Was es bedeutet
Es regnet so heftig, als würde jemand oben am Himmel pausenlos ganze Eimer voll Wasser ausgießen. Das Bild ist sonnenklar: keine sanften Tropfen, sondern Wasser literweise auf einen Schlag. Wer da ohne Schirm rausgeht, ist in Sekunden bis auf die Knochen durchnässt.
Verwendungsbeispiele
"Kaum waren wir aus dem Auto, schüttete es wie aus Eimern, und wir sind klatschnass in den Laden gerannt."
"Wir wollten grillen, aber es schüttet wie aus Eimern, also wird es Pizza vom Lieferdienst."

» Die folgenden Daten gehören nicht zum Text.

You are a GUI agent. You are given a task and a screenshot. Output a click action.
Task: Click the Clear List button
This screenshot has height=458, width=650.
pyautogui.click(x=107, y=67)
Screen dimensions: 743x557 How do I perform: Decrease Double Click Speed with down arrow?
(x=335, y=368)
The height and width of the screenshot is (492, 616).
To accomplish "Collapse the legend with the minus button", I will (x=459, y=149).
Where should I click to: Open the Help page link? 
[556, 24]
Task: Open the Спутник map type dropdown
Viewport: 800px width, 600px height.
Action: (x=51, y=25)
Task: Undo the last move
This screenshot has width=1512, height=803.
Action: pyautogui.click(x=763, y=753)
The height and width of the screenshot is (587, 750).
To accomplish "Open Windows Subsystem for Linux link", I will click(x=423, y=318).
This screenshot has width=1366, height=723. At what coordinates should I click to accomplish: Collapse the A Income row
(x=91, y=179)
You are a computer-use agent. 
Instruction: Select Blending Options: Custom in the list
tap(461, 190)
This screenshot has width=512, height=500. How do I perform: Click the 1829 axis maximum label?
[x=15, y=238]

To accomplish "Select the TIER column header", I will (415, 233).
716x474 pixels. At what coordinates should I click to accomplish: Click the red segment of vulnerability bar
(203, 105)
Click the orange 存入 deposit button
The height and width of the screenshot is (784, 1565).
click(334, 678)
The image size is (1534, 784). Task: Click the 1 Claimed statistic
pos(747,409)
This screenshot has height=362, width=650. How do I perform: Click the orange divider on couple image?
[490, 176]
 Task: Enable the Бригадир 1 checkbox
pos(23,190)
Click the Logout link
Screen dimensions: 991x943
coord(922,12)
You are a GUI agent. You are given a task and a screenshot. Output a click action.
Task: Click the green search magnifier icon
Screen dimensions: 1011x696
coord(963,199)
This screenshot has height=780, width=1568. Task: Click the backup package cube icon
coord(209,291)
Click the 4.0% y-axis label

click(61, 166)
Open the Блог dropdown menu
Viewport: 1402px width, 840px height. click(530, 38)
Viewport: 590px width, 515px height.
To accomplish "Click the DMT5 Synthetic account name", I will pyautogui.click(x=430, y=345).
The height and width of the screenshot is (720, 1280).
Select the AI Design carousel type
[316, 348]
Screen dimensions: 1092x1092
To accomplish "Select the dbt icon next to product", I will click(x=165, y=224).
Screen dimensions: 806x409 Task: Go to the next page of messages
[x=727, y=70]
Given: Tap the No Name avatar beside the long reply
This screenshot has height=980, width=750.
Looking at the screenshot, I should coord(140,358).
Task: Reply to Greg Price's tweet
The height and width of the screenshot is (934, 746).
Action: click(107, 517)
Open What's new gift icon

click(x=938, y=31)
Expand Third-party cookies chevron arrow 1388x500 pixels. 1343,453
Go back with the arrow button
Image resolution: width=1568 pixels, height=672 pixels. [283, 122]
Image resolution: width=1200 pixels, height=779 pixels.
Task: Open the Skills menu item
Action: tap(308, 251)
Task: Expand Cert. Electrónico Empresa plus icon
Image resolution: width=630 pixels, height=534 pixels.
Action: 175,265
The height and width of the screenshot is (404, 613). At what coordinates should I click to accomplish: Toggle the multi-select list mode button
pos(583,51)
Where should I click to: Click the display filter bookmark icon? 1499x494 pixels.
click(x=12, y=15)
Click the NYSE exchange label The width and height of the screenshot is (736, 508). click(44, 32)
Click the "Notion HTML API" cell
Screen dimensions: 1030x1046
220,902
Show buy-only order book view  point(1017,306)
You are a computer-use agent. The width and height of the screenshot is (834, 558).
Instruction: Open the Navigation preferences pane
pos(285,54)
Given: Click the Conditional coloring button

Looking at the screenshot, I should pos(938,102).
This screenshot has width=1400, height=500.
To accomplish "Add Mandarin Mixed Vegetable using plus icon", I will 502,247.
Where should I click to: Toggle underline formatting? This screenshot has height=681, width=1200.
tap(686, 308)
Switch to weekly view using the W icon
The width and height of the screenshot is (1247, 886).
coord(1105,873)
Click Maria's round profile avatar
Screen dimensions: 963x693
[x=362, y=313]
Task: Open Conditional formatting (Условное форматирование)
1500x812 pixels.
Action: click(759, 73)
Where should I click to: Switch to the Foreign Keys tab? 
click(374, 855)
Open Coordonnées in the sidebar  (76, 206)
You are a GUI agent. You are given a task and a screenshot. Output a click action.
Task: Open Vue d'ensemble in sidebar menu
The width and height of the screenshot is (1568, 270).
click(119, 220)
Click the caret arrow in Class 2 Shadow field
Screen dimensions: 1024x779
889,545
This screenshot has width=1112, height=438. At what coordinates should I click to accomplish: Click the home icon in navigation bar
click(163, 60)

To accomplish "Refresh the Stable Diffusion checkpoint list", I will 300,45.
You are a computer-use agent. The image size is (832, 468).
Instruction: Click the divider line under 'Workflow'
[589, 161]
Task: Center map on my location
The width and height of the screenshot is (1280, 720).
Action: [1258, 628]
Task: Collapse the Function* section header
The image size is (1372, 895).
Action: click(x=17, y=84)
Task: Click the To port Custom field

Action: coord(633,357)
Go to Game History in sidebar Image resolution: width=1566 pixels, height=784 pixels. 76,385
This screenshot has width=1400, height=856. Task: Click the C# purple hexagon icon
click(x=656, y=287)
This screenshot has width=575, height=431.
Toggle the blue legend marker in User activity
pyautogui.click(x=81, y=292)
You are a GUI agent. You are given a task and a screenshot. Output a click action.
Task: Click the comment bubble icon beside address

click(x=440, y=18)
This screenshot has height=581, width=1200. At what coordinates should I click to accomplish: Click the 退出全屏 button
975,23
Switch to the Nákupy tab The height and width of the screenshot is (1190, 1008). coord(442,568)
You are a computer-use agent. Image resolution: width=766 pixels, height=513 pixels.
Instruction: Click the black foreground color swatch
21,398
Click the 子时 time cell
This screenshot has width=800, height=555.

"Pack einen Regenschirm ein, draußen schüttet es wie aus Eimern und du bist in fünf Sekunden klatschnass."
Woher es kommt
Bildhafte Redewendung, die seit dem 19. Jahrhundert belegt ist und das Phänomen Wolkenbruch in die Bauernsprache übersetzt: am Himmel kippt jemand pausenlos volle Eimer Wasser aus. Das Verb "schütten" steht im Deutschen ohnehin für das wuchtige Ausgießen großer Mengen, und der Vergleich mit dem Eimer verstärkt die Vorstellung des Schwalls.